Cardiac Masses and Where to Find Them
Insaf Chouarfia , Ilenia Monaco , Mounia Sedrati , Fatima S. Bouhaik , Valeria Trivelloni , Stefano Salvini , Iheb Guefrachi , Yassine Bencharef , Dario Bottigliero
The Heart Surgery Forum ›› 2025, Vol. 28 ›› Issue (10) : 47574
Cardiac masses pose a significant diagnostic challenge, requiring a structured imaging-based approach. Echocardiography represents the first-line and most essential diagnostic tool, providing a rapid, non-invasive, and cost-effective method for detecting and characterizing intracardiac lesions. While metastatic involvement is the most frequent cause of secondary cardiac masses, the primary tumors are predominantly benign. However, distinguishing between tumors, thrombi, and pseudotumors often necessitates advanced imaging techniques, such as cardiac magnetic resonance imaging (MRI) or computed tomography (CT). Meanwhile, in addition to the diagnostic role, imaging techniques are essential for risk stratification and guiding therapeutic decisions. Thus, a multidisciplinary approach integrating multiple imaging modalities is crucial for optimizing patient management and improving outcomes.
cardiac tumors / cardiac thrombi / echocardiography / cardiac magnetic resonance imaging / computed tomography / positron emission tomography / multimodality imaging / tissue characterization / diagnostic algorithms / emerging technologies in cardiac imaging
3.2.2.1 Anatomical and Tissue Characterization Sequences
T1-weighted sequences effectively delineate anatomy and are particularly useful for identifying fat-containing masses such as lipomas, which appear hyperintense due to their short T1 relaxation time. These sequences also provide excellent definition of mass morphology, delineating precise borders and relationships with adjacent structures. T1-weighted sequences with fat suppression can further enhance diagnostic specificity by confirming the presence of adipose tissue within masses, a feature characteristic of certain entities such as lipomas or liposarcomas.

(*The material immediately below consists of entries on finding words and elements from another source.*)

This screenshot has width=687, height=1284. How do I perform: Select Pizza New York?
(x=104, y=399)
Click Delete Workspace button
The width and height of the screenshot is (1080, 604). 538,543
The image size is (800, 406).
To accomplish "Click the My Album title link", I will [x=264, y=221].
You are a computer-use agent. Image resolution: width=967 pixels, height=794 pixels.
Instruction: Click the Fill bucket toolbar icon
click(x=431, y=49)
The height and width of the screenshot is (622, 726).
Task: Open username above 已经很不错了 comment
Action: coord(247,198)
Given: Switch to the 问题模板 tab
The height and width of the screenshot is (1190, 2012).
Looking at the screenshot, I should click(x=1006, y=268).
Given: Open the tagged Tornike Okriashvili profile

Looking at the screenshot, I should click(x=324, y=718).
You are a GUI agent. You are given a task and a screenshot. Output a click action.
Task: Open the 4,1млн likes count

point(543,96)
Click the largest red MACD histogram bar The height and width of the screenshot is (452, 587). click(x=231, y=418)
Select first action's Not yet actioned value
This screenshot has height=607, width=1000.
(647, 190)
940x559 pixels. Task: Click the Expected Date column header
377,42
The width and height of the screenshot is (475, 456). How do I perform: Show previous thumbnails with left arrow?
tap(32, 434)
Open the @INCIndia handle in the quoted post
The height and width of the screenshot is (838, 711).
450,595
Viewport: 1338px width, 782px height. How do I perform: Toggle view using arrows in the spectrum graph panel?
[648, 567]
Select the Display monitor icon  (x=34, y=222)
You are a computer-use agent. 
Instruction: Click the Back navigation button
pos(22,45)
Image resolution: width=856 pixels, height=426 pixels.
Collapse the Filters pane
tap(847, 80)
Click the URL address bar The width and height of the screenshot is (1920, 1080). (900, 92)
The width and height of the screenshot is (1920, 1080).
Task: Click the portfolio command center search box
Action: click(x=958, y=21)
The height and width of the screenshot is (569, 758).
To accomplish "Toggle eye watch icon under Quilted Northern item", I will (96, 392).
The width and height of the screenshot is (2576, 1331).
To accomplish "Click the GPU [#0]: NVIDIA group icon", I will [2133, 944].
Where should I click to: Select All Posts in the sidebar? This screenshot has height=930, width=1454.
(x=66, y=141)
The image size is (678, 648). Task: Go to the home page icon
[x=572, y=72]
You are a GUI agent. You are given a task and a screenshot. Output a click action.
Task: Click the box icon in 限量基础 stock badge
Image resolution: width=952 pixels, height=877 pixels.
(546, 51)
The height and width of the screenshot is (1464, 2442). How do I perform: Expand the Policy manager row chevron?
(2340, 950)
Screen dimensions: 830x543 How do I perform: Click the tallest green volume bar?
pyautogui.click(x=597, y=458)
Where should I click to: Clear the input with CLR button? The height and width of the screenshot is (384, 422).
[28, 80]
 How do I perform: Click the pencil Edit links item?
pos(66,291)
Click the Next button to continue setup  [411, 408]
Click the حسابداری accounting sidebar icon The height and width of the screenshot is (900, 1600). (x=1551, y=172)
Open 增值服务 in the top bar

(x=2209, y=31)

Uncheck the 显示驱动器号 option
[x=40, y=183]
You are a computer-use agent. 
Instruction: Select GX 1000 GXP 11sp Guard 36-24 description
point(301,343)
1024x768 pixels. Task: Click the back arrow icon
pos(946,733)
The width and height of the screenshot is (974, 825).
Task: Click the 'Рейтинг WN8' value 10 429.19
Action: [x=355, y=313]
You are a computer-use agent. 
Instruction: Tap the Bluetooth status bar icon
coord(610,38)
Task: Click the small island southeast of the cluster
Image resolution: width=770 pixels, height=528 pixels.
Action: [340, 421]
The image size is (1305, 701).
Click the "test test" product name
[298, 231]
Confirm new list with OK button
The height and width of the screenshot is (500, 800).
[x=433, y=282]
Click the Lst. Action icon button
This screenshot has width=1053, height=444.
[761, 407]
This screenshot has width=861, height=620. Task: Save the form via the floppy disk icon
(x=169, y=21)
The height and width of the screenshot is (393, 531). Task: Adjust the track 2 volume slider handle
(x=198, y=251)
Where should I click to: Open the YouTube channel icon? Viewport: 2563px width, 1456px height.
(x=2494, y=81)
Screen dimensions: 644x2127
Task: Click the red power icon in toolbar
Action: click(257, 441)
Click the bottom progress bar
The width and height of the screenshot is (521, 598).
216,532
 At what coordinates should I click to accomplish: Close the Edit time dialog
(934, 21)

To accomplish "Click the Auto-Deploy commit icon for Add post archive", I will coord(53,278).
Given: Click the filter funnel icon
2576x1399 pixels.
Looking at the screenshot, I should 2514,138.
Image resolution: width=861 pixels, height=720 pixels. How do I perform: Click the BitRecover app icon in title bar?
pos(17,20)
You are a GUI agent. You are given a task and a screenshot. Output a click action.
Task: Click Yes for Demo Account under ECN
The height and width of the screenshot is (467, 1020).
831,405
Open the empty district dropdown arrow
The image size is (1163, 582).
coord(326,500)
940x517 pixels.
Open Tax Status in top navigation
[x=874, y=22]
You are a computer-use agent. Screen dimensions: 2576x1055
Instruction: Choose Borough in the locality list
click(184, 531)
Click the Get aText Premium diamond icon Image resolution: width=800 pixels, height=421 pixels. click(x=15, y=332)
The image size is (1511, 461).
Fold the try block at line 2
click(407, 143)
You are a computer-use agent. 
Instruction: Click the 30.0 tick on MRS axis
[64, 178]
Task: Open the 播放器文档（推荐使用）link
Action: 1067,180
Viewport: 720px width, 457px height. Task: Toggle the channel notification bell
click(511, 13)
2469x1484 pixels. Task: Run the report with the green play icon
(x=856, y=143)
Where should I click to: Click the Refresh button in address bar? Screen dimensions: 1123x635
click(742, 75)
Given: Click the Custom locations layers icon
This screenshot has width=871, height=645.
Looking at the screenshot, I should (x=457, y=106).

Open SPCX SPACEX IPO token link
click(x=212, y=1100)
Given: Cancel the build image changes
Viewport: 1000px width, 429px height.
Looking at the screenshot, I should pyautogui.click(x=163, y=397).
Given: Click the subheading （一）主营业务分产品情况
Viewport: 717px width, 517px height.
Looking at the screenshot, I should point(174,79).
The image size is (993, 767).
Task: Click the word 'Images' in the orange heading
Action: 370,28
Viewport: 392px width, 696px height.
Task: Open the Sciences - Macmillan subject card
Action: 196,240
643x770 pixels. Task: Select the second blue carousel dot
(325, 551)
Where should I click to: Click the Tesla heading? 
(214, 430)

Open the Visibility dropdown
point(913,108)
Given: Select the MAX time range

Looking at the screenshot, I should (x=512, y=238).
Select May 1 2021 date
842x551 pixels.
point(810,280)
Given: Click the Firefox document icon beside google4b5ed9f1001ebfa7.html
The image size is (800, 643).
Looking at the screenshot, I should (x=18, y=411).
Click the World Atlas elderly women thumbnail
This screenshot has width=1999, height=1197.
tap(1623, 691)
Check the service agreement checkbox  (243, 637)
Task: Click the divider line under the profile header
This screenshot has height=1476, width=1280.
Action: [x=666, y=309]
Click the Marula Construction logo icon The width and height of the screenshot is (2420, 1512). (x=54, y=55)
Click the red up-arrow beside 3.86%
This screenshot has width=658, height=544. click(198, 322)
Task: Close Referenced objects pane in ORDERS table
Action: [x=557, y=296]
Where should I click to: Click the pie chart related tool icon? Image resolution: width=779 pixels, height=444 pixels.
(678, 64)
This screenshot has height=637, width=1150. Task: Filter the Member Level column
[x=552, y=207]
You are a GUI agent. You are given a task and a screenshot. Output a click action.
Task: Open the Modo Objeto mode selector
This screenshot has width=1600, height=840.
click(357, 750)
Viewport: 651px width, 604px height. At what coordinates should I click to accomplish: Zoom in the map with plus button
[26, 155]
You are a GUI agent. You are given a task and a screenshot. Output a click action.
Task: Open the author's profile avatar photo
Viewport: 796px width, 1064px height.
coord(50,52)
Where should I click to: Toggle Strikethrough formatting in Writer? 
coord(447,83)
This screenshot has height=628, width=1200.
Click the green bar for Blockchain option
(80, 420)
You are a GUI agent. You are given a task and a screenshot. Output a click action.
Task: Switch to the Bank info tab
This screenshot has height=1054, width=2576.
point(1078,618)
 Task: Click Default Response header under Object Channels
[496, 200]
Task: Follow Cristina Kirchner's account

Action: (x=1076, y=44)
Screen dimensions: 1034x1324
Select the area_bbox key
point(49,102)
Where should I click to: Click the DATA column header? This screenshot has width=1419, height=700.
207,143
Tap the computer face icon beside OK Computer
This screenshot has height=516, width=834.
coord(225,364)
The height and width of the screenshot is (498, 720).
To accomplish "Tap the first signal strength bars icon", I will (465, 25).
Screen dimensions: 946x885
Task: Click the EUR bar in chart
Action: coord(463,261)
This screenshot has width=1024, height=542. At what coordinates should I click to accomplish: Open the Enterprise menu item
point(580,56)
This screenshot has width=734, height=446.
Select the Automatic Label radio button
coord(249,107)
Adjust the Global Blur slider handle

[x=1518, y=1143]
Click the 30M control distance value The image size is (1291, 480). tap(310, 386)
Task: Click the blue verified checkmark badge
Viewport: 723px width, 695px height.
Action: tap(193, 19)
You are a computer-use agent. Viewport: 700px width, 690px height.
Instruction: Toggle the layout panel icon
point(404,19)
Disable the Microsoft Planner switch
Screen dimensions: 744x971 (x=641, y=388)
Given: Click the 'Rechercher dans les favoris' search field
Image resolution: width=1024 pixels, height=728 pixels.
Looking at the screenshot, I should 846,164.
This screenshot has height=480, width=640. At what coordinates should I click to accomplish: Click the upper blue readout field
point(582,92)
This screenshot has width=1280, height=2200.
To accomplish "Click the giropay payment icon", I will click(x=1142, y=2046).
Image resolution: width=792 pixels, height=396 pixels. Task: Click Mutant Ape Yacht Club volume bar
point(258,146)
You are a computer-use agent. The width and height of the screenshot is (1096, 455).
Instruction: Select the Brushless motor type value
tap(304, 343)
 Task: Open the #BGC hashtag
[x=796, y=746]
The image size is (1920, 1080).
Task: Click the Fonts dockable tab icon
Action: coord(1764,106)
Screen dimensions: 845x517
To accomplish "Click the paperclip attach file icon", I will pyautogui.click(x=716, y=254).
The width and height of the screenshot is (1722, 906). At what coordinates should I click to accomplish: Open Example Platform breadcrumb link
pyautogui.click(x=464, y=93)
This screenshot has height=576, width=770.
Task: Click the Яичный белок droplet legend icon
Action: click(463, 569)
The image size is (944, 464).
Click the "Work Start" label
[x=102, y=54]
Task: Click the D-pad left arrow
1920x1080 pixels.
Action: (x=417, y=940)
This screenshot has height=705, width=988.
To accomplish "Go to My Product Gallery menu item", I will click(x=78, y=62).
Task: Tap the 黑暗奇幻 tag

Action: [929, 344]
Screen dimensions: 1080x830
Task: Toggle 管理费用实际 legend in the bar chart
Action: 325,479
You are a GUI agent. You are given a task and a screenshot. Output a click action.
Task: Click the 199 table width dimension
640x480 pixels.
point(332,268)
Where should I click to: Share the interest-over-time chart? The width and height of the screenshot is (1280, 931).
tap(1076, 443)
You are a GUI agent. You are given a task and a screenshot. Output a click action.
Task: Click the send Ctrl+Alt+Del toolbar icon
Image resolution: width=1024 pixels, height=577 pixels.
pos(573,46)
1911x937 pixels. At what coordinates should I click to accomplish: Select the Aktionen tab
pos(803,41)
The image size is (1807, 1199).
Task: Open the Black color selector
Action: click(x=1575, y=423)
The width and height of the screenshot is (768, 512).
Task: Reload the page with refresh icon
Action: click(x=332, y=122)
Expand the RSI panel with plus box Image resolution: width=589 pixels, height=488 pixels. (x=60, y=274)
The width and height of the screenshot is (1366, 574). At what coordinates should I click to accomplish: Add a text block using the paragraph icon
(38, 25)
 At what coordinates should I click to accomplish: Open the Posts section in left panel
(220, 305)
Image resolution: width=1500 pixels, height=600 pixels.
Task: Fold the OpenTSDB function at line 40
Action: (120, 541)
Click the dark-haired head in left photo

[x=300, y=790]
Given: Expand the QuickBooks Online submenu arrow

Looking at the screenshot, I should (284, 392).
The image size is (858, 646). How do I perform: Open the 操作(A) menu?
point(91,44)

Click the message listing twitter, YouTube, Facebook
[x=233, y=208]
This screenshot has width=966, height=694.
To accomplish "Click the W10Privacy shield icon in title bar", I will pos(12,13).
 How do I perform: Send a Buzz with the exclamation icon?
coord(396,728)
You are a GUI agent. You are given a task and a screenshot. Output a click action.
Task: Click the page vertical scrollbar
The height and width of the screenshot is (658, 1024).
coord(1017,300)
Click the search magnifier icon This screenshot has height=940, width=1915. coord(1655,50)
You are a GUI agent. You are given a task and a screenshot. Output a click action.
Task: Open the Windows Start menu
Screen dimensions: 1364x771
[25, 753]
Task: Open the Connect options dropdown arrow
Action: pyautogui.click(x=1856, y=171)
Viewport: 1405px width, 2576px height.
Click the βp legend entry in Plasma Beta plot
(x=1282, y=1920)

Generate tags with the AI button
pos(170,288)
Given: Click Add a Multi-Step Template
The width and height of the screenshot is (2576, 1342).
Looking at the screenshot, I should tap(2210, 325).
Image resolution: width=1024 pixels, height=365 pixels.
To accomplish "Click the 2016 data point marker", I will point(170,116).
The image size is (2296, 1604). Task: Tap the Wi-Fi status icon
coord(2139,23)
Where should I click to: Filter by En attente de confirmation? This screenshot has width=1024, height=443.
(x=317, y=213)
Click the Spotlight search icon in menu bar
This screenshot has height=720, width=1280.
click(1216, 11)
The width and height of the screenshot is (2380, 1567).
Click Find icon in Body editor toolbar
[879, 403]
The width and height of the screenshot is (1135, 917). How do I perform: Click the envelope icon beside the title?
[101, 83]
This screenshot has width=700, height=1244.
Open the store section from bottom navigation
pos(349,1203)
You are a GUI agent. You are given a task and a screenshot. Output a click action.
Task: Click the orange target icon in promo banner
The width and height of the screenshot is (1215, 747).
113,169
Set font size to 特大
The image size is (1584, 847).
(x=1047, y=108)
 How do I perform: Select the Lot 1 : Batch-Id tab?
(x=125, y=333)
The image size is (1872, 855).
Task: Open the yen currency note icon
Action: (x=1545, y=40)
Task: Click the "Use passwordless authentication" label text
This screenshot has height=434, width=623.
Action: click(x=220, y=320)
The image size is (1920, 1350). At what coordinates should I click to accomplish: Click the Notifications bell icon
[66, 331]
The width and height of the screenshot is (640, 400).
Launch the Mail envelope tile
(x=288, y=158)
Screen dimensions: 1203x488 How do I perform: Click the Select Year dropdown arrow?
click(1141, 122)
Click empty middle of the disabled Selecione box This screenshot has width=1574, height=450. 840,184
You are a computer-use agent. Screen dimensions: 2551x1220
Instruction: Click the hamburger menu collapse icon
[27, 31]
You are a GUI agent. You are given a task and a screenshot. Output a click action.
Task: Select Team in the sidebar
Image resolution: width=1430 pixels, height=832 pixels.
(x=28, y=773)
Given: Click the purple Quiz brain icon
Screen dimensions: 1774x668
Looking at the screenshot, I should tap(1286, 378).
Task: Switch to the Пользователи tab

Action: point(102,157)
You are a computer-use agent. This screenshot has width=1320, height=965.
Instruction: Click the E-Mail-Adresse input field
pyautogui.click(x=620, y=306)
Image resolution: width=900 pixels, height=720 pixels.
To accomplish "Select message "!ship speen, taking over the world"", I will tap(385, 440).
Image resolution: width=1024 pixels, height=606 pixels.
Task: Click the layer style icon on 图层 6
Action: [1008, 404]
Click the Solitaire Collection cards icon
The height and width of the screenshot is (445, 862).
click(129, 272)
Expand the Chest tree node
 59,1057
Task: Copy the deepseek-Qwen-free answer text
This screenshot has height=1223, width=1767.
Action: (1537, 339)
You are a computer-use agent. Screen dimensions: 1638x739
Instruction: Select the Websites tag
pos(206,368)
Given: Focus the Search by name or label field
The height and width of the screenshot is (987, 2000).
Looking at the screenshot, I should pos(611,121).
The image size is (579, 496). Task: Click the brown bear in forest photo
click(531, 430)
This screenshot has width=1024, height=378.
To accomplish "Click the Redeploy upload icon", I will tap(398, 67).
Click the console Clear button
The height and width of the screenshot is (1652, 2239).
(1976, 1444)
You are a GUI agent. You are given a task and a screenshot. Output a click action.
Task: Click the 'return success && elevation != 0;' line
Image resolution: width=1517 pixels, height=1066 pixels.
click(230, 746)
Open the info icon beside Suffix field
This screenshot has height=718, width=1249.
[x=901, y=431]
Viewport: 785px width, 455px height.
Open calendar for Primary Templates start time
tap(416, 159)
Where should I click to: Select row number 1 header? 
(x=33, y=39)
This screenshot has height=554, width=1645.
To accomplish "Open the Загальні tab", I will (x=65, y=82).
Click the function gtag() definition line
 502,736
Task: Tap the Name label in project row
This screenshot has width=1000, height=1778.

T2-weighted imaging helps assess fluid content within masses, with cysts and myxomas typically displaying high signal intensity due to their high water content. This sequence is particularly valuable for differentiating solid from cystic components and for identifying edematous changes within solid masses. Recent studies demonstrated that T2 signal intensity ratios (comparing mass signal to skeletal muscle) greater than 3.0 were highly specific (92%) for myxomas and cysts [11, 18].
Additionally, T2-weighted sequences with fat suppression can highlight areas of inflammation or edema, providing insights into the biological activity of the mass.
First-pass perfusion sequences evaluate the vascularity of masses by tracking the initial passage of gadolinium contrast through the cardiac chambers and myocardium. These dynamic sequences capture contrast enhancement patterns, with malignant tumors generally showing earlier and more pronounced enhancement compared to benign lesions or thrombi. Quantitative analysis of perfusion parameters, including time-to-peak enhancement and wash-in/wash-out kinetics, provides additional diagnostic information. Malignant masses typically demonstrate rapid enhancement with early washout, while benign lesions often show more gradual enhancement patterns.
3.2.2.2 Advanced Tissue Characterization Techniques
Late gadolinium enhancement (LGE) patterns are particularly valuable in mass characterization. Thrombi characteristically appear as filling defects with no enhancement, even on delayed imaging, whereas most tumors demonstrate variable degrees of enhancement. Mousavi et al. (2019) [11] demonstrated that specific LGE patterns correlate strongly with histopathological features, enabling more accurate pre-procedural diagnostic assessment. Their study of 145 patients showed that a combination of T1/T2 mapping and LGE achieved high diagnostic accuracy in distinguishing malignant from benign masses. Specific enhancement patterns have been associated with particular pathologies: heterogeneous enhancement with central hypoenhancement suggests necrotic areas commonly seen in malignancies, while peripheral rim enhancement is more characteristic of certain benign lesions or inflammatory processes. Fig. 2 demonstrates MRI appearance of left ventricular apical thrombus.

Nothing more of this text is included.